[conspire] OOP

Nick Moffitt nick at zork.net
Sun Sep 27 06:35:42 PDT 2020


On 27Sep2020 01:52pm (+0200), Ivan Sergio Borgonovo wrote:
> OOP didn't go across a lot of redefinition of what OO actually means, it
> went just through different cults.
> That's not just peculiar of OOP.
> 
> To get popular techniques have to be sold.

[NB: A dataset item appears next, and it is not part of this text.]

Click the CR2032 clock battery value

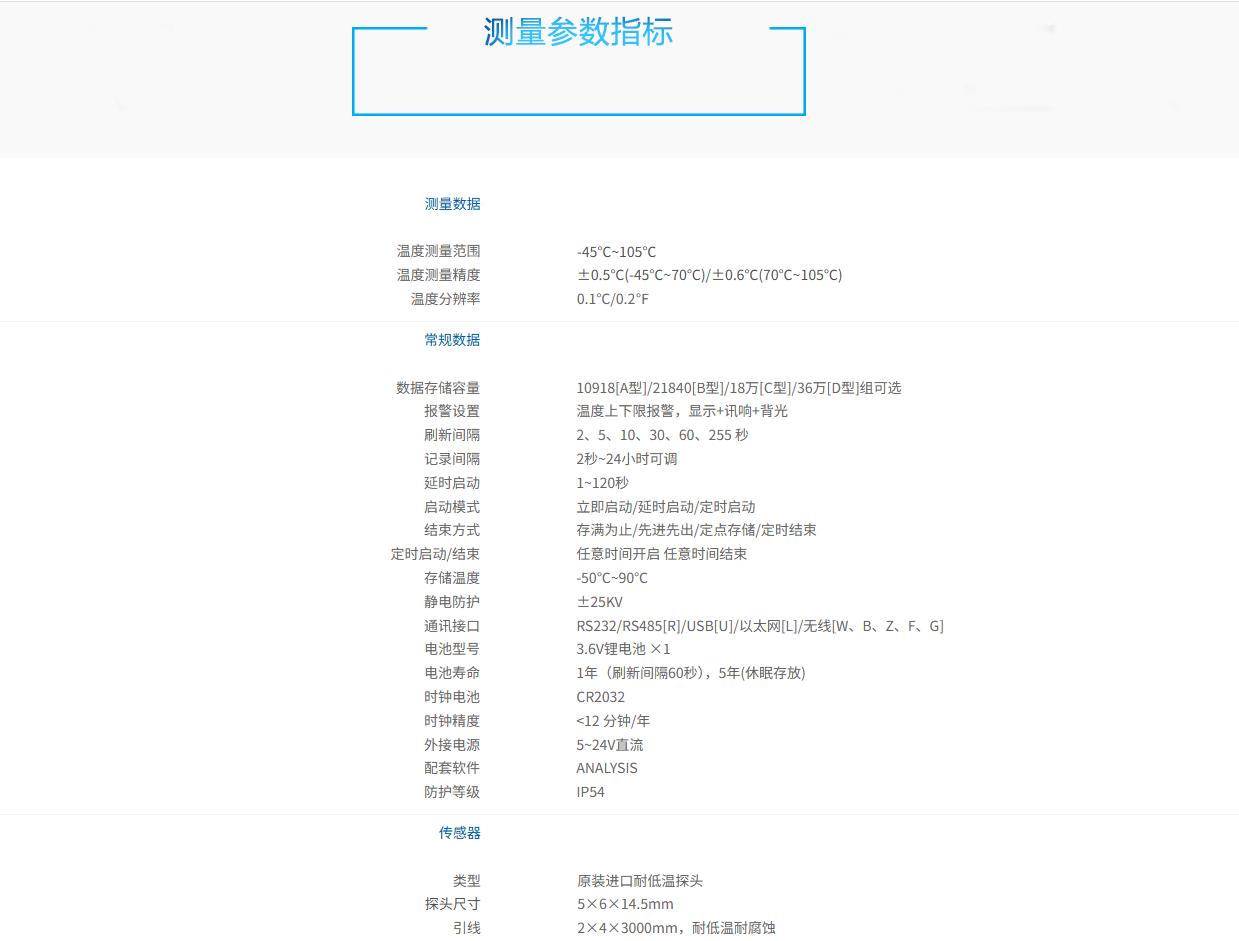[600, 697]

And in every sale there are lies
> and a mystifications.

I think it achieved a certain kind of orthodoxy in the 90s that defined it as a total commitment to class hierarchy and operator overloading.

Alan Kay resisted firm definition for decades, telling tales of self-unpacking tape formats and other inspirations.  He'd joke "maybe I don't know what it is, but it sure as hell isn't C++!"  But finally he has settled on "it means message-passing: you can't do OO without message-passing."  This is a shock to most people, as only two or three languages that call themselves "object-oriented" actually support it (mainly Smalltalk and Ruby).

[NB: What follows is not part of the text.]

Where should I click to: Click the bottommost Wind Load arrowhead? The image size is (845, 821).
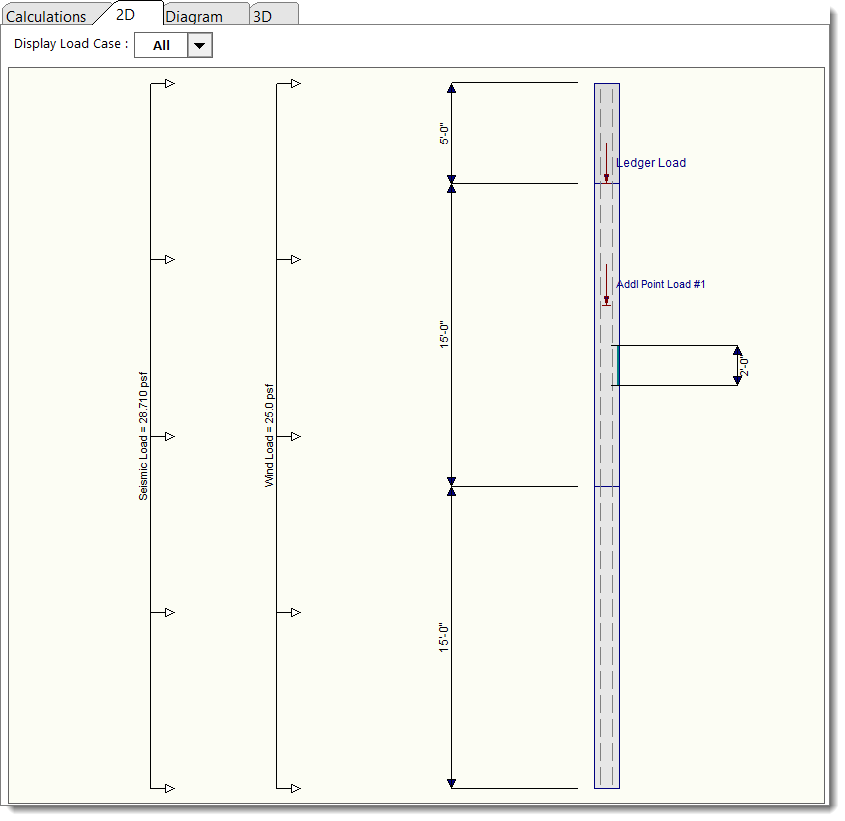click(296, 788)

The real tragedy is how many years of progress were lost to a fundamentally incorrect model of software development.  MUD developers were the most interesting to follow, because their systems used prototype-based shallow inheritance occasionally but otherwise stuck to a slightly message-passing-ish event model.  And their usenet groups were full of hand-wringing about "oh dear when will we finally get a real OOP design like C++, which is obviously correct?"

And an abstract simulation system like a MUD or other game *sounded* perfect for the modeling promised by the multiple-inheritance-and-overloading crowd.  They promised they'd proven this The Next Thing and The Best Thing and everyone wanted to grow up and finally move to it, but shucks...it was too hard to actually model anything with!

And even game developers moved on to things like Entity/Component/System designs that used composition to grant in-game models the ability to receive and react to events like the old early-90s MUDs did.  And even textbook polygon-categorisation class hierarchy diagrams that were held up as the obvious Correct Thing gave us the name for the fundamental flaw in this approach: The Diamond Problem.